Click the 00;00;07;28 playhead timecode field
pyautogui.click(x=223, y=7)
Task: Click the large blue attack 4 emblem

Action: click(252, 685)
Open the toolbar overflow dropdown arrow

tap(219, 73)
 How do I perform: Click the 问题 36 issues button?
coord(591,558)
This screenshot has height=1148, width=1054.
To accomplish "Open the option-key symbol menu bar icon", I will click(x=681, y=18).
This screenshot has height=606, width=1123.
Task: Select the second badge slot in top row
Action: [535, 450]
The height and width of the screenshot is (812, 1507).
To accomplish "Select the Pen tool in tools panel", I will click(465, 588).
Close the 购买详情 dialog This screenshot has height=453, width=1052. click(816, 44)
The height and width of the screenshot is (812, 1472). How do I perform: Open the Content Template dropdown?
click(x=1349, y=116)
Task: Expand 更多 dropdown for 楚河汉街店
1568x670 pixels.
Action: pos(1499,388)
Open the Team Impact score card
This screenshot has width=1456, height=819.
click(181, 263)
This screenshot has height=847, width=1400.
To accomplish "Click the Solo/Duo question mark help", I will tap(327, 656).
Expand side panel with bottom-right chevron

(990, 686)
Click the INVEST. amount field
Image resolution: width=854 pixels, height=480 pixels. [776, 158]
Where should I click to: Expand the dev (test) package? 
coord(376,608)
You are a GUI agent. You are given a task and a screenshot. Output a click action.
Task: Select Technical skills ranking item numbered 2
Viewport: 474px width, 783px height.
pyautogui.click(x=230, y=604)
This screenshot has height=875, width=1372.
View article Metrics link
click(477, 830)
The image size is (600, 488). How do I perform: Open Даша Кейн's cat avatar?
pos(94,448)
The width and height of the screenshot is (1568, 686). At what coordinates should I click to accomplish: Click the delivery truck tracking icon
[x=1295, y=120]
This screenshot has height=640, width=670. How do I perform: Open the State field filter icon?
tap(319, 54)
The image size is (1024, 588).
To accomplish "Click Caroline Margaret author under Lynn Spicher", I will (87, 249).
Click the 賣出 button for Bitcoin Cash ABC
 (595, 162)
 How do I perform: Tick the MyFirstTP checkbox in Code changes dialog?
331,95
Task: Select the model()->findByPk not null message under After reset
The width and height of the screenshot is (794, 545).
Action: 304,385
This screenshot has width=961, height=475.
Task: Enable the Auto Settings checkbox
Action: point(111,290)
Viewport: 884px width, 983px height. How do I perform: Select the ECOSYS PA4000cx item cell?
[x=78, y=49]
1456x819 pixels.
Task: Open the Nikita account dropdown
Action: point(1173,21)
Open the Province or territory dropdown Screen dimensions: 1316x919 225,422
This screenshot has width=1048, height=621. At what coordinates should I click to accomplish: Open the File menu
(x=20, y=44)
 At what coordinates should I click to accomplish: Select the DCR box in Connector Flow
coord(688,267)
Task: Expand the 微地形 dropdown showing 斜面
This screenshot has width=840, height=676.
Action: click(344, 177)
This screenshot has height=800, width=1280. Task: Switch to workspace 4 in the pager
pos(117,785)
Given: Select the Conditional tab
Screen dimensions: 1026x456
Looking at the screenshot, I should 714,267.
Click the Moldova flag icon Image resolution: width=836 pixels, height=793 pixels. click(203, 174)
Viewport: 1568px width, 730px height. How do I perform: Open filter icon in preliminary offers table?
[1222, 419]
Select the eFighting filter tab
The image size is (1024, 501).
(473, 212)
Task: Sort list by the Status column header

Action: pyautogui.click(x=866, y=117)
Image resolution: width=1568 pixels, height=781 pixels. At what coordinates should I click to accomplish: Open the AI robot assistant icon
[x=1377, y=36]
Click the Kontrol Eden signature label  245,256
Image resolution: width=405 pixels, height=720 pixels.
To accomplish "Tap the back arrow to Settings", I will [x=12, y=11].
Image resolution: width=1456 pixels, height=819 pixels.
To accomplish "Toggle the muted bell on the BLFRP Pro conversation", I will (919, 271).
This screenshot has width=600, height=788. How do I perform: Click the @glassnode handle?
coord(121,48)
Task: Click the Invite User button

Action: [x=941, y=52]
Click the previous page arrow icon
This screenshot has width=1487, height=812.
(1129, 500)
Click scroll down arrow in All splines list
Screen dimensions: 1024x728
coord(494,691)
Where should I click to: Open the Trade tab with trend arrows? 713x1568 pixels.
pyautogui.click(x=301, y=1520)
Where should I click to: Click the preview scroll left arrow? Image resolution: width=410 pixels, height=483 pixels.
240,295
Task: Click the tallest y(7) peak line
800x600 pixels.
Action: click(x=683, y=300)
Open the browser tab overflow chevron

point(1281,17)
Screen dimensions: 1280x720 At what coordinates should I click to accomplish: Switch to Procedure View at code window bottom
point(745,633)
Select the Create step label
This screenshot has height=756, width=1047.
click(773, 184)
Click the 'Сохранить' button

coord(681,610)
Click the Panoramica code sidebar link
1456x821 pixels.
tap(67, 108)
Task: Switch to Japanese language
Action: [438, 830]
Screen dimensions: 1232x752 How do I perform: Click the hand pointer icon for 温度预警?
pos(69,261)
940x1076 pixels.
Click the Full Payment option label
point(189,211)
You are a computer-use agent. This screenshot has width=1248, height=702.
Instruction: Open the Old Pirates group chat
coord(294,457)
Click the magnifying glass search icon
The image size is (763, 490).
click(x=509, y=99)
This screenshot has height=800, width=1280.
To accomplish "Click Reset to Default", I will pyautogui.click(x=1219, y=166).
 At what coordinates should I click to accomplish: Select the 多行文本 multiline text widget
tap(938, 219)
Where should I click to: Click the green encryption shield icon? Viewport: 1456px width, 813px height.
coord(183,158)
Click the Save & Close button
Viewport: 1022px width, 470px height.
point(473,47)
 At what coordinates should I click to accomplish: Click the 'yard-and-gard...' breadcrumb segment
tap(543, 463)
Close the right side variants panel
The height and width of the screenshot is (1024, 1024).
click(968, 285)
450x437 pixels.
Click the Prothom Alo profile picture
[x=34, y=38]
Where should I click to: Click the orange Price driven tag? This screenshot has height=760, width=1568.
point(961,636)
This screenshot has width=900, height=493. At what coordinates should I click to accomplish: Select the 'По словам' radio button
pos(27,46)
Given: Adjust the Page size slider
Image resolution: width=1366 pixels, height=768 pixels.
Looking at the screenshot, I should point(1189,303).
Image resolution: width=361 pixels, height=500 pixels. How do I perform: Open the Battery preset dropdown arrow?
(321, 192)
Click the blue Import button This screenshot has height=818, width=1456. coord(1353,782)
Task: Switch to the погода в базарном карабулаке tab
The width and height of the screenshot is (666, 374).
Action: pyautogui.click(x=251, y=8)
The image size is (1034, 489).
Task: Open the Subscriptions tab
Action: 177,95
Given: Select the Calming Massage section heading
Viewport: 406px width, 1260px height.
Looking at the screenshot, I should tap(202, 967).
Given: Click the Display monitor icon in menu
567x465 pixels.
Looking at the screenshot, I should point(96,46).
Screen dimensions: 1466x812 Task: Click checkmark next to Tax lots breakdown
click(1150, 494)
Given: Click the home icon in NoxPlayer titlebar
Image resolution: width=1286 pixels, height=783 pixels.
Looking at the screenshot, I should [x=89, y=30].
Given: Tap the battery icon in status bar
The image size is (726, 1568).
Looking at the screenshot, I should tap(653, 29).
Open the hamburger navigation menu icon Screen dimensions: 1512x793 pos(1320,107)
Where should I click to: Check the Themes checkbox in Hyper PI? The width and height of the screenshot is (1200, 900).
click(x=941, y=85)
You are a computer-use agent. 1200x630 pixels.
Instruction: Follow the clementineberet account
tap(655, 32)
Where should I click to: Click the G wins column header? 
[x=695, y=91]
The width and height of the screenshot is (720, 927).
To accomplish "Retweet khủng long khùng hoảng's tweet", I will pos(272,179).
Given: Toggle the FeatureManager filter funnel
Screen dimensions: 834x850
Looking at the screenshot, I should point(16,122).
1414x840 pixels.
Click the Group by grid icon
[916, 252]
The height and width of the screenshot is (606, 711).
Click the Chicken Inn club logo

★ ★ ★

▸ Written exercise: Set down, word for word, the stretch of the records above from their beginning through the line containing "coord(591,558)", including that line.

▸ Full answer:
Click the 00;00;07;28 playhead timecode field
pyautogui.click(x=223, y=7)
Task: Click the large blue attack 4 emblem

Action: click(252, 685)
Open the toolbar overflow dropdown arrow

tap(219, 73)
 How do I perform: Click the 问题 36 issues button?
coord(591,558)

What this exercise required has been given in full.